● WHAT IS BEING ASKED: Exactly retype the lines below from the one containing "Task: Open the データ tab" through the end of the listing. Leave pictures out.

-*-

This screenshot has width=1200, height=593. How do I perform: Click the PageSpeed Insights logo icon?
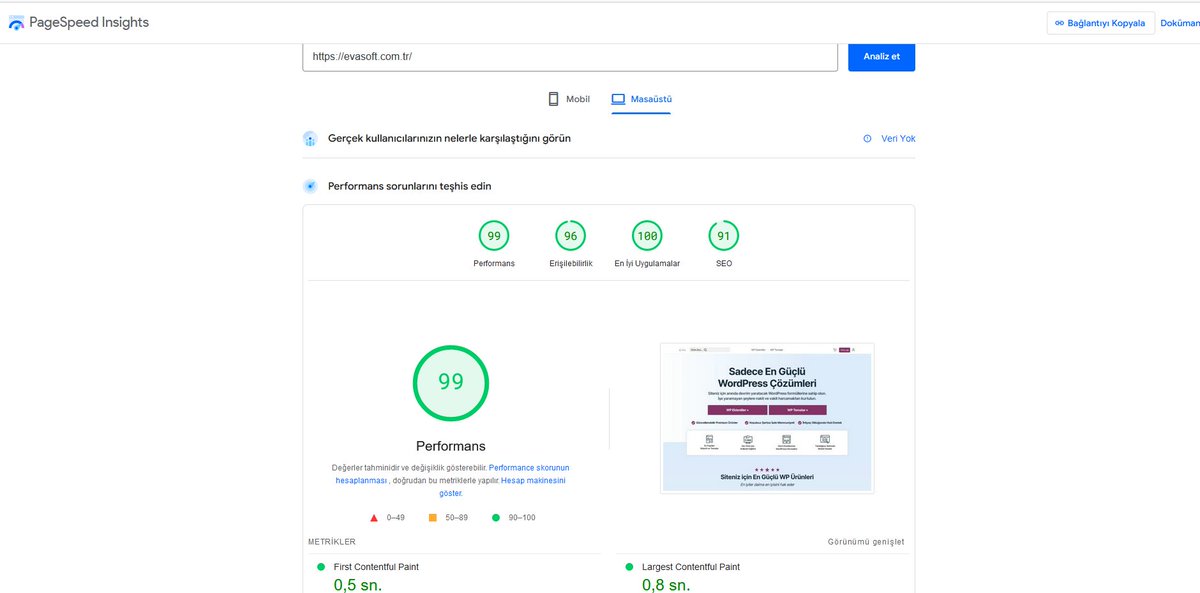tap(18, 21)
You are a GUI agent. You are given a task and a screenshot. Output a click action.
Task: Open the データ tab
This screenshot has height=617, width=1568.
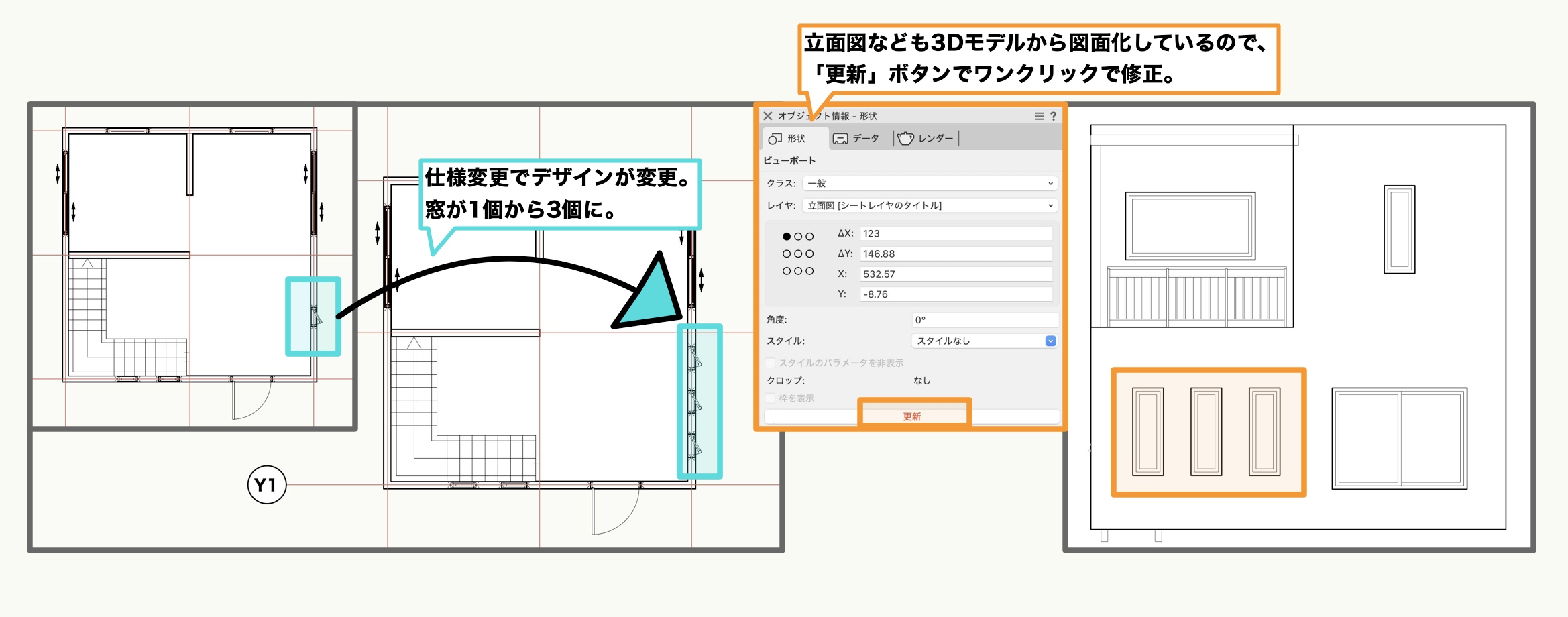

-*-

● RESULT OF THE TASK:
Task: Open the データ tab
This screenshot has height=617, width=1568.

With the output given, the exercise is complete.